Because he worked as a pipe fitter, he either worked on building or repairing oil and chemical refineries. I can still remember some of our dinner table conversations like it was yesterday.

I remember one time specifically, where my dad told my mom that by September of that year, he would no longer have to pay Social Security Tax. In September, he would have hit the limit of income that could be taxed for Social Security. He proudly handed my Mother his check so she could see the check stub that had his total income and taxes withdrawn for the year. That year, limit on income for Social Security Tax was $68,000.

Being a curious teenager, I asked to see the check and was flabbergasted to see that he was paying nearly half of his income in payroll taxes, union dues and health insurance! I was just a kid back then, but even then that seemed like a lot to me.

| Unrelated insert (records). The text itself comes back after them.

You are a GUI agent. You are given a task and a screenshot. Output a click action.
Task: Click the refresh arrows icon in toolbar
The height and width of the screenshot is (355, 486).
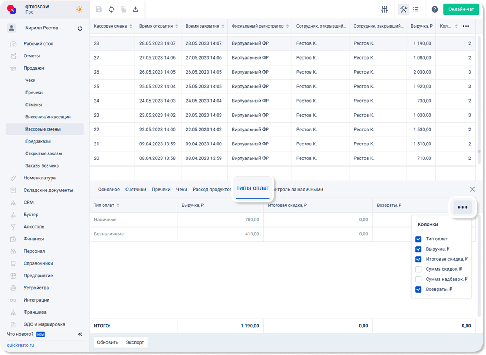pyautogui.click(x=111, y=9)
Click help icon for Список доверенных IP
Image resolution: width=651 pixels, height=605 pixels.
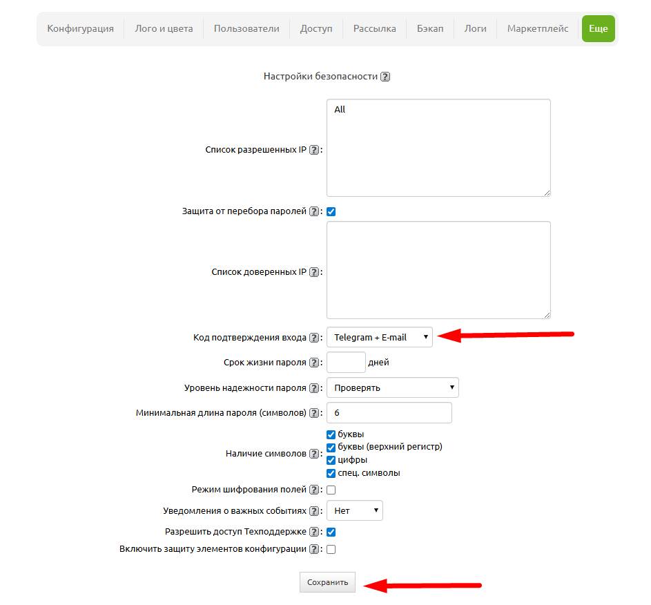point(314,272)
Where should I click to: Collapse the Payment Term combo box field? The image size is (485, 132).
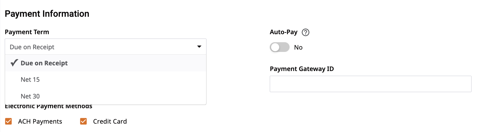106,47
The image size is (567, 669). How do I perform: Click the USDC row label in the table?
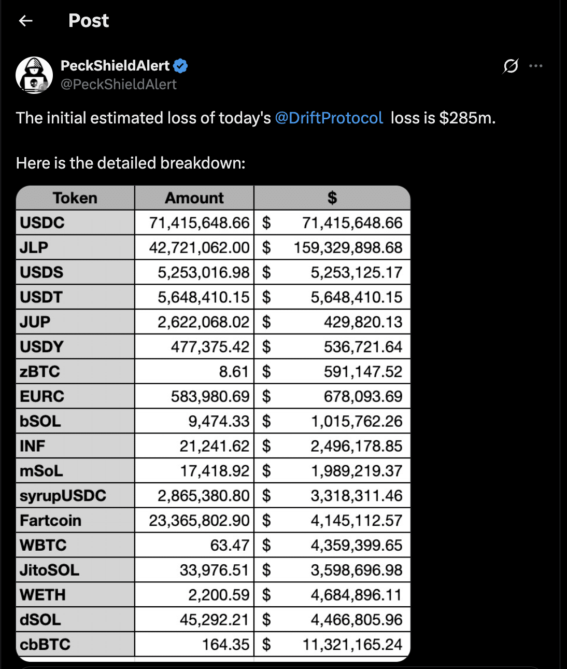coord(42,223)
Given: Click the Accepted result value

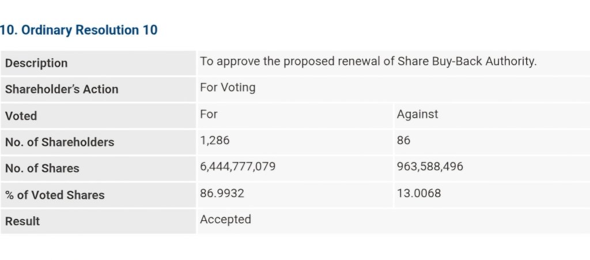Looking at the screenshot, I should tap(225, 220).
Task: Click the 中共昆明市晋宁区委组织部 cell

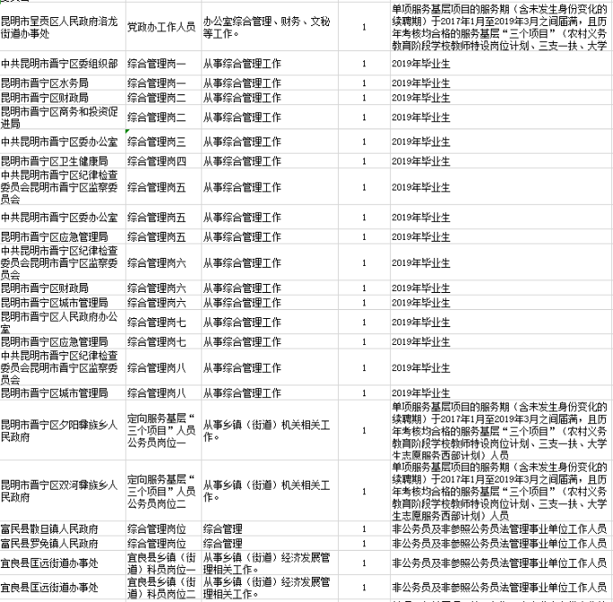Action: 61,64
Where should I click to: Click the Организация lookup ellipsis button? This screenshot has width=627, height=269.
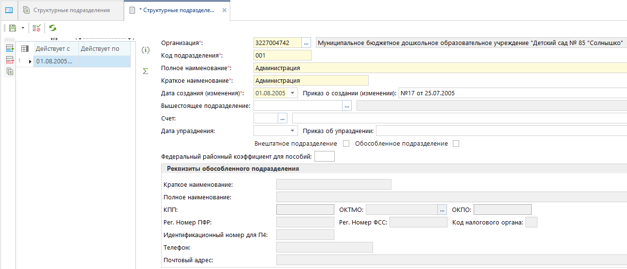pyautogui.click(x=306, y=43)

But here’s the thing: In 2013, the average American was paying 59.7% of their income in taxes. That means if you make $1,000 per week in earned income, you only actually receive about $400 dollars a week to actually control yourself.  Ouch!

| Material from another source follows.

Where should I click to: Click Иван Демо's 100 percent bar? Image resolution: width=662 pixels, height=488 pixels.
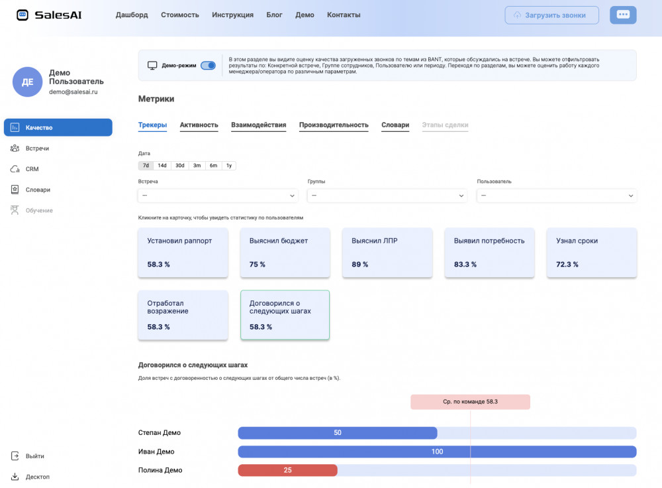click(437, 452)
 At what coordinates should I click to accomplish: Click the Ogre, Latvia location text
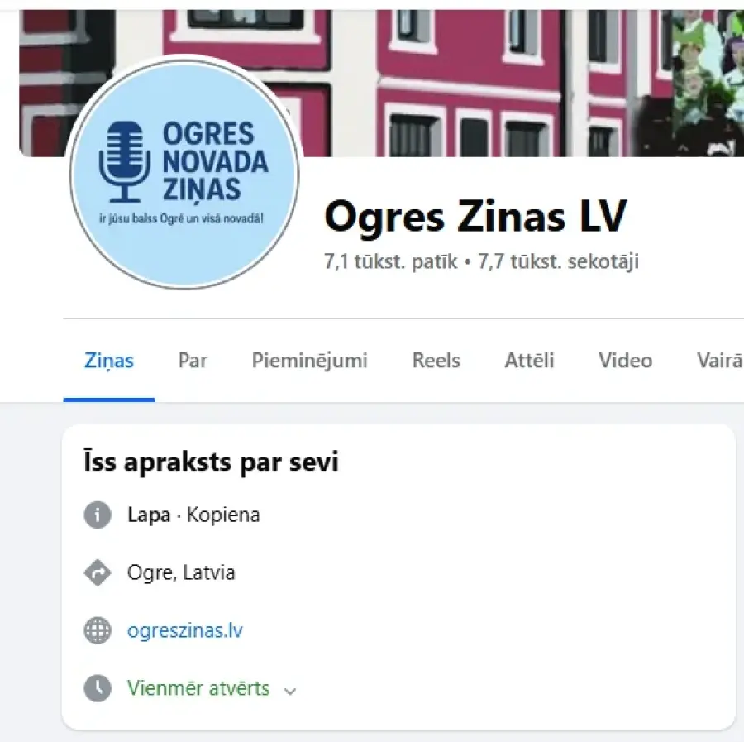click(181, 572)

Here’s a list of some taxes that we pay:

  • Capital Gains Tax
  • Corporate Income Tax
  • Federal Income Tax
  • Federal Unemployment Tax (FUTA)
  • Gasoline Tax
  • Inheritance Tax Interest expense (tax on the money)
  • Inventory tax IRS Interest Charges (tax on top of tax)
  • IRS Penalties (tax on top of tax)
  • Local Income Tax
  • Marriage License Tax
  • Medicare Tax
  • Property Tax
  • Service Charge Taxes
  • Social Security Tax
  • Sales Taxes
  • Road Toll Booth Taxes
  • School Tax
  • State Income Tax
  • State Unemployment Tax (SUTA)
  • Telephone federal universal service fee tax
  • Telephone recurring and non-recurring charges tax
  • Utility Taxes
  • Vehicle License Registration Tax

Okay, so that seems like a lot. But thankfully, there are a lot of ways in which real estate investing can supercharge your income! This is because through real estate investing you can convert your earned income,which is taxed the highest, into passive income or capital gains income! The type of income that you make matters when it comes to taxes.

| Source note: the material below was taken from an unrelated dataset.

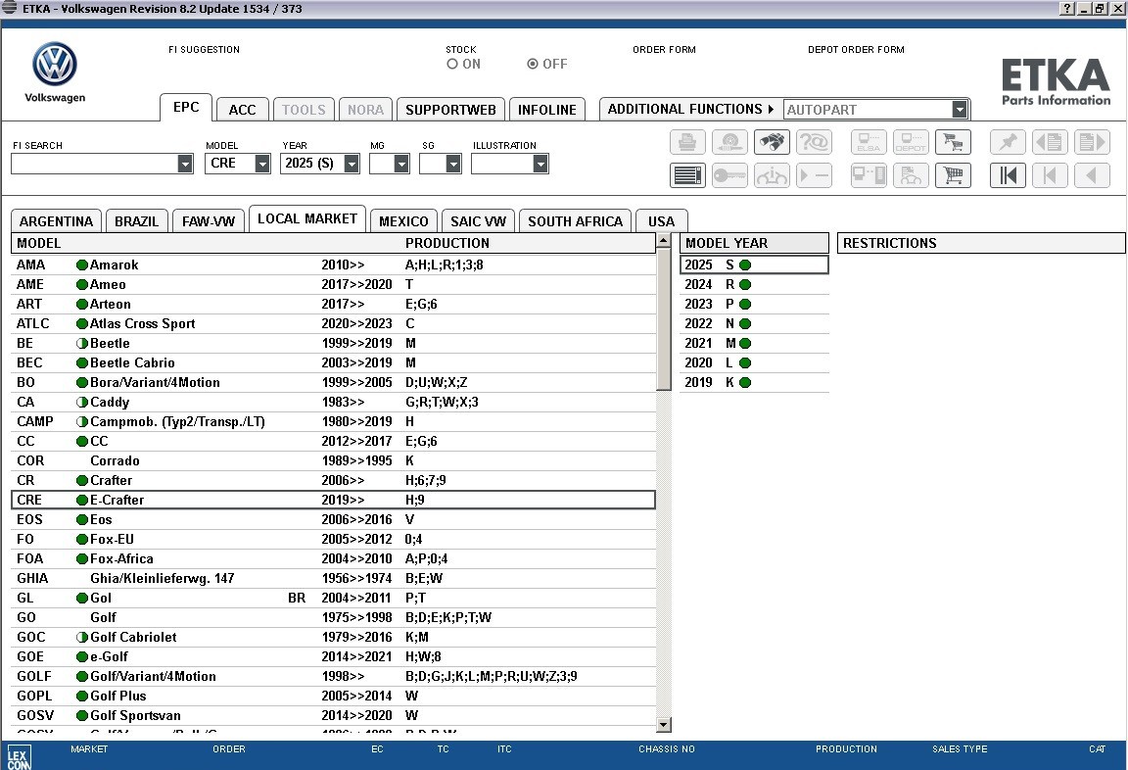Click the ELSA toolbar icon
The image size is (1128, 770).
point(869,142)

  • Passive Income: Rents from real estate are considered passive income and are taxed at a much lower rate than earned income (which you make from a job). Real estate investing income in the form of rents put approximately 30% more income in your pocket than income from your job. And guess what. No social security tax has to be paid on passive income!
  • Capital Gains Income: This income is made from selling real estate for a profit after you have owned it for 12 months or more. (Please note that when you sell real estate as an investor that you have owned less than 12 months it counts as earned income and is taxed at the higher rates.)

Both of these income streams are taxed so much lower than your regular job. Of course there are other ways to boost your income through real estate investing, such as depreciation, interest and other costs, the 1031 Exchange (no Capital Gains taxes!), and Cash-Out Refinance (No taxes!).

Real estate investing is my favorite way to build wealth. And if you do it right, operating in wisdom, then you can actually get to a point where you replace your earned income entirely! We call that financial independence.

What inspires you to reach financial independence?